## What this task involves
Extract every line of the material that contains the word "height" and copy each one out in full.

## Available records
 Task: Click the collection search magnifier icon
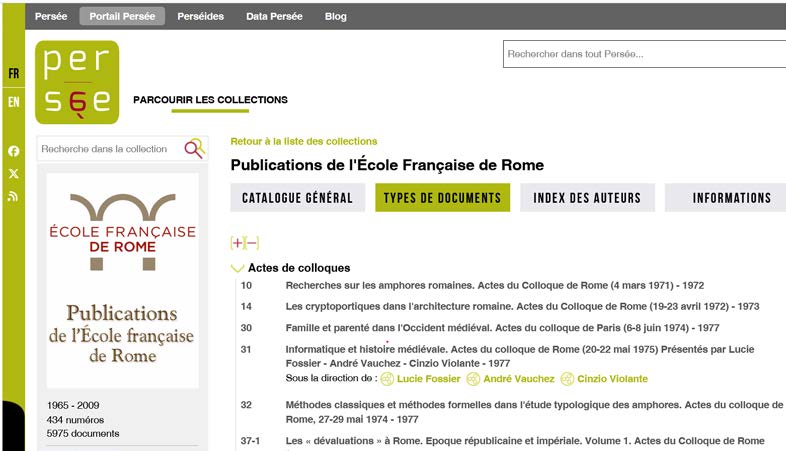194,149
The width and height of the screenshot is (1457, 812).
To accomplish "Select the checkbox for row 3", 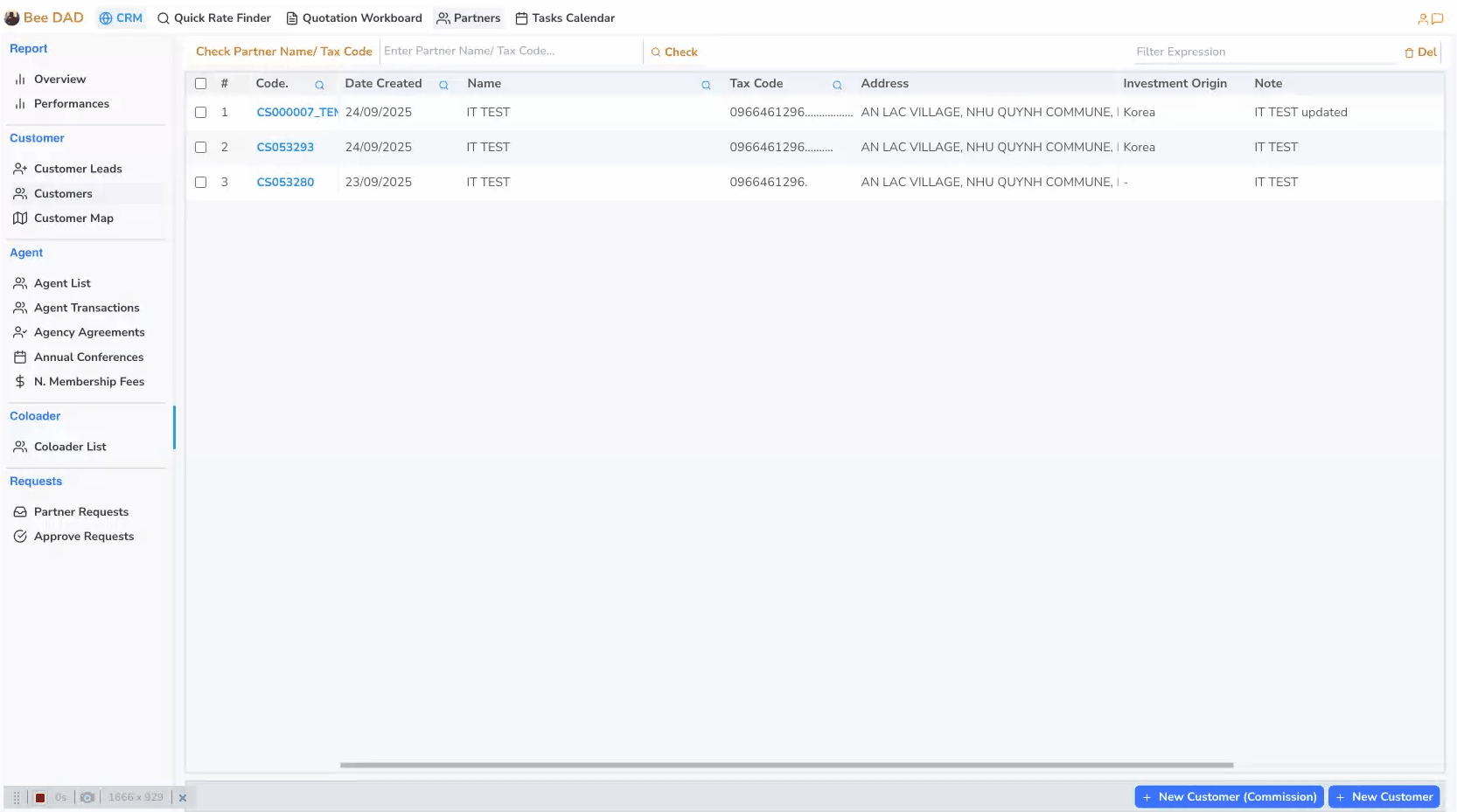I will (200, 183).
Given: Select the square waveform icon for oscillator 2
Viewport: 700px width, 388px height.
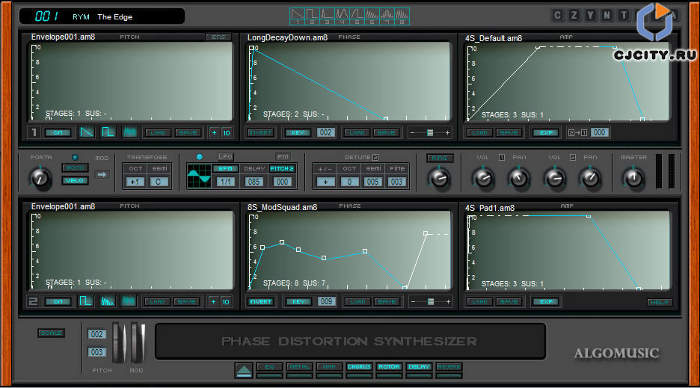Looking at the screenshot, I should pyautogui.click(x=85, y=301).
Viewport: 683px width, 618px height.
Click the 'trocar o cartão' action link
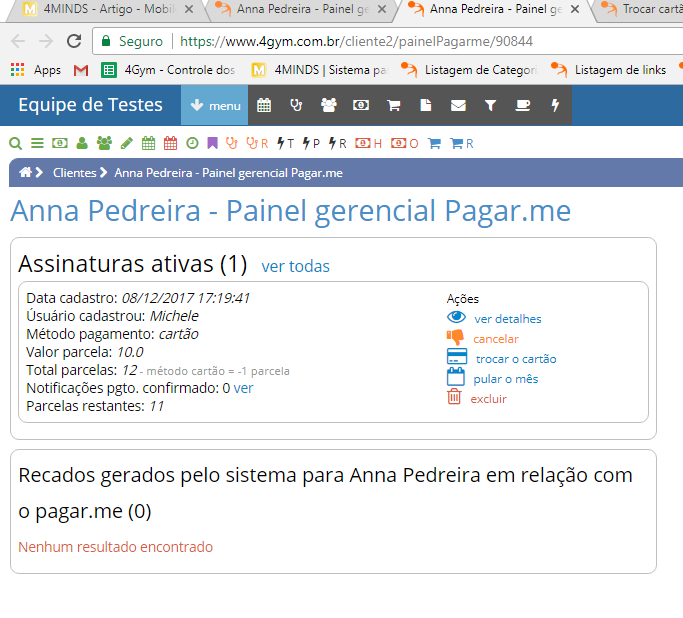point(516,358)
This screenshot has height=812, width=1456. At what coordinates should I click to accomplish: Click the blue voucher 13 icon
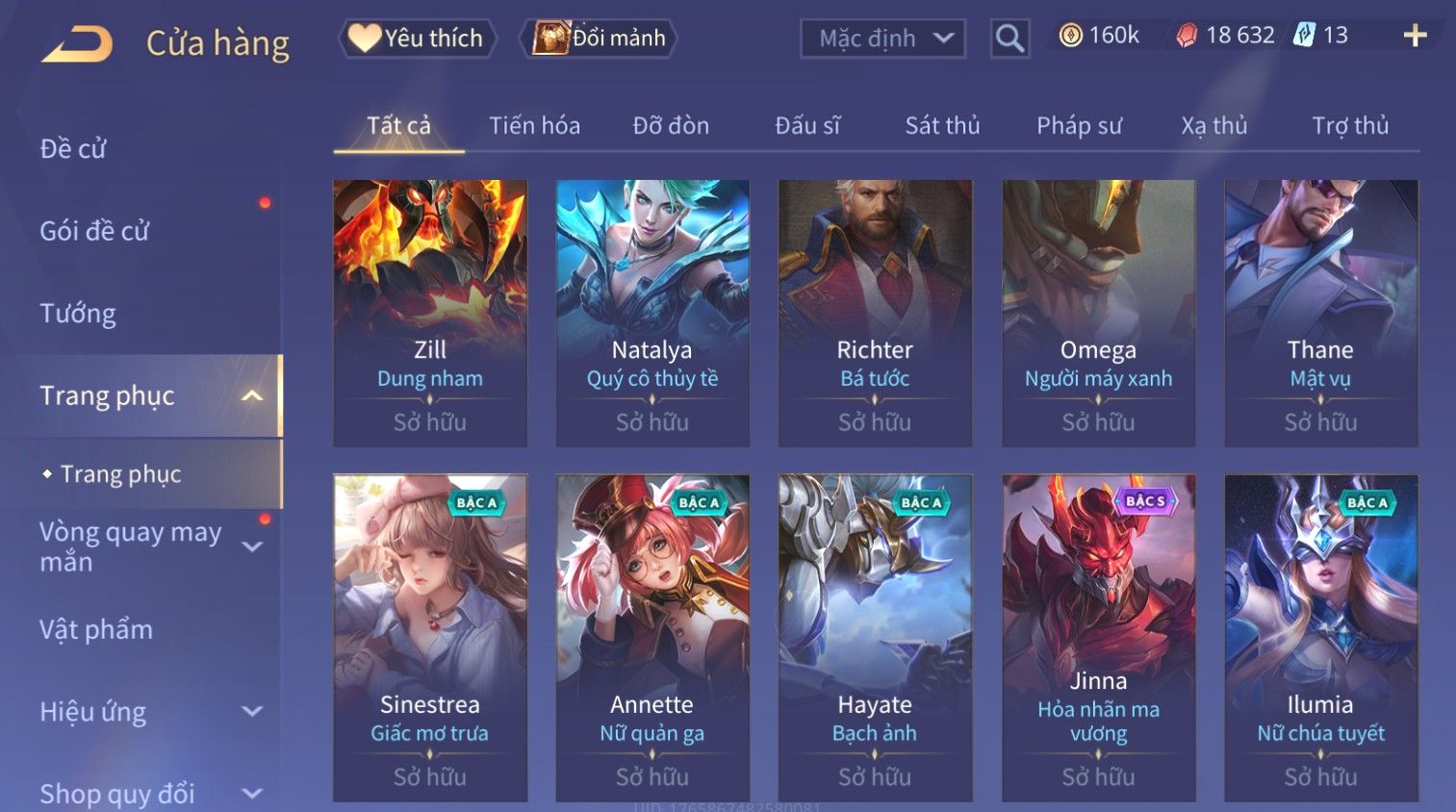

## Correct response
The width and height of the screenshot is (1457, 812).
Viewport: 700px width, 388px height.
Viewport: 683px width, 618px height.
This screenshot has height=812, width=1456. At what coordinates should I click to accomplish: Click the blue voucher 13 icon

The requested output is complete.